王一民這段話說得盧秋影目瞪口呆,半晌,他才說了一句:「那,我今晚得怎麼辦?得怎麼熬過去呀?」

「惟一的辦法是熱情地接待他們!」王一民以堅定的。權威的語氣說道,「主人的熱情會變成客人的溫暖,熱情的感情也只有在熱烈的氣氛中才能出現。主人在招待客人的時候手裡操著百分之百的主動權,看你怎麼使用它。你是聰明人,希望你能明白我的意思。」

「嗅——我懂了!我懂了!」盧秋影有所領悟地摸著自己的腦袋喊著說,「王老師,您真是我的好老師!今天晚上我一定要利用一切條件,熱情地接待所有的客人,也包括塞上蕭老師在內!讓我和他的爭奪戰在和平的氣氛中開始吧!」他的手抓亂了那梳得油光水滑的大波紋燙髮,一縷髮絲從額前垂下來。他將頭往後一甩,一轉身,跑向屋門,一把推開,大聲喊著:「來人哪!來人哪!」喊完他又回到屋裡,在屋地緊走。王一民不知道他在想什麼,他又要幹什麼?
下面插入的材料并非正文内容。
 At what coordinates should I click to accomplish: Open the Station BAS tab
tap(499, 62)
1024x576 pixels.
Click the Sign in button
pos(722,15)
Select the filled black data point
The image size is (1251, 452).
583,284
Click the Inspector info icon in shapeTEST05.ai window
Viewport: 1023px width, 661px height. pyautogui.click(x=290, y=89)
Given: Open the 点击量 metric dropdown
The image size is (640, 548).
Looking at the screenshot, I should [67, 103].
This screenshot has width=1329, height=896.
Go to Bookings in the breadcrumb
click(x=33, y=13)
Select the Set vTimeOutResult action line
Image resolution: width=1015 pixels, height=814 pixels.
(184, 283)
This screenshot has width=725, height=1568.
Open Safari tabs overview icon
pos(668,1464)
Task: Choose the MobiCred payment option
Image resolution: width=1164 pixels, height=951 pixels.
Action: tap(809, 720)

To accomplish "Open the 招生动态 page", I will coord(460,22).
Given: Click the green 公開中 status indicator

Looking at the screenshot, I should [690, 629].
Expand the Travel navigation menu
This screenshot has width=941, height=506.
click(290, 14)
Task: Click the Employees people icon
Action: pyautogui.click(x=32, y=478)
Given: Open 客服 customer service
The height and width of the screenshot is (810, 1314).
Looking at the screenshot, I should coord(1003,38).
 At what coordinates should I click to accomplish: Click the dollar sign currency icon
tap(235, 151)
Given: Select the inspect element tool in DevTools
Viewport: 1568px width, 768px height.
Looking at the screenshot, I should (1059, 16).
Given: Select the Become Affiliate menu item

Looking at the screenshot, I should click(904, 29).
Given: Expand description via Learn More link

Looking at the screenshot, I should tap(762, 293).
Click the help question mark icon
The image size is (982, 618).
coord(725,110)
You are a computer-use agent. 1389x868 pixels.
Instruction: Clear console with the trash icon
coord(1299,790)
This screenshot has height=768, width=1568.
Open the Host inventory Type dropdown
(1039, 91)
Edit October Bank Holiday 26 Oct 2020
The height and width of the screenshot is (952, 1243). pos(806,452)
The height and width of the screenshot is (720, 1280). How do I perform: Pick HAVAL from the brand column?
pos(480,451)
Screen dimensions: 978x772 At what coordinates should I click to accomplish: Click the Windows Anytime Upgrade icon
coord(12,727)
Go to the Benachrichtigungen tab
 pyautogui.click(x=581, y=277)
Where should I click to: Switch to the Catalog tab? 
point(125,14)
冬梅應聲跑進來,她真的穿著那四寸高的高跟鞋跑起來了,跑得那樣輕盈。

還沒等冬梅站穩,盧秋影就吩咐上了:「去把餐廳裡的鮮花分一瓶放這屋裡,要選最鮮豔的;再把香爐裡焚上香,一進樓門就要聞到香味,要快!」

「是,少爺。」冬梅轉身要走。

「回來。」盧秋影又一指牆根下的碎玻璃碴子說,「趕快掃走!你一個人幹不過來再喊春蘭、夏鵑她們來。」

「回少爺,她們都在餐廳裡忙著呢,這裡我一個人能忙過來。」

「好,一切都要快!」

「是。」冬梅答應完急忙走出去取答帚和攝子。

盧秋影在屋裡打了一個彎,忽然向外面走去,走到門口又跑回來對王一民說:「對,我忘了,我還要請您批改那首《詠蠟燭》的詩呢。您看我這回寫得怎麼樣?我就取來。」

盧秋影說完就跑進裡屋去了。

這首《詠蠟燭》的詩是前兩天王一民給盧秋影出的題目。當王一民第一次看完盧秋影那些寫在緞面灑金筆記本上的無聊短文和歪詩以後,就想盡自己的可能把這位少爺往正路上引一引,因此就找了一本《新詩歌》給他看。《新詩歌》是在左聯領導下,由中國詩歌會主辦的,是和新月派的《新月》詩刊作鬥爭的戰鬥性很強的進步文學刊物。在偽滿初期,這樣刊物還未被查禁,在知識分子中還公開流傳著。王一民想從這裡開始,扭轉一下盧秋影的興趣。哪知道這位少爺一邊翻著一邊皺眉頭,當看到一首《詠蠟燭》的詩以後,他竟把嘴一撇說:「這算什麼詩呢!什麼‘人間缺的是光明,需要你來鋪灑’,什麼‘你那搖曳的紅光幫助人類寫下自己的歷史’。太沒味兒了,我寫一首也會比他強。」

這首詩本來是王一民比較欣賞的,認為和過去這類詩相比,寫出了新意。但現在卻被盧秋影貶得一文不值,面對著這位少爺那撇得扭歪的薄片嘴,王一民心中氣不打一處來,便脫口而出地說道:「好,那就請世兄作一首。題名也叫《詠蠟燭》吧。」

「好吧。」盧秋影把《新詩歌》往桌上一扔說,「過幾天交卷。」

幾天過去了,王一民也沒再問,以為他說說就算了,自己也不打算對這位少爺過分求真。想不到他還真寫出來了,這一來倒引起了王一民的好奇心,想看看寫得究竟如何?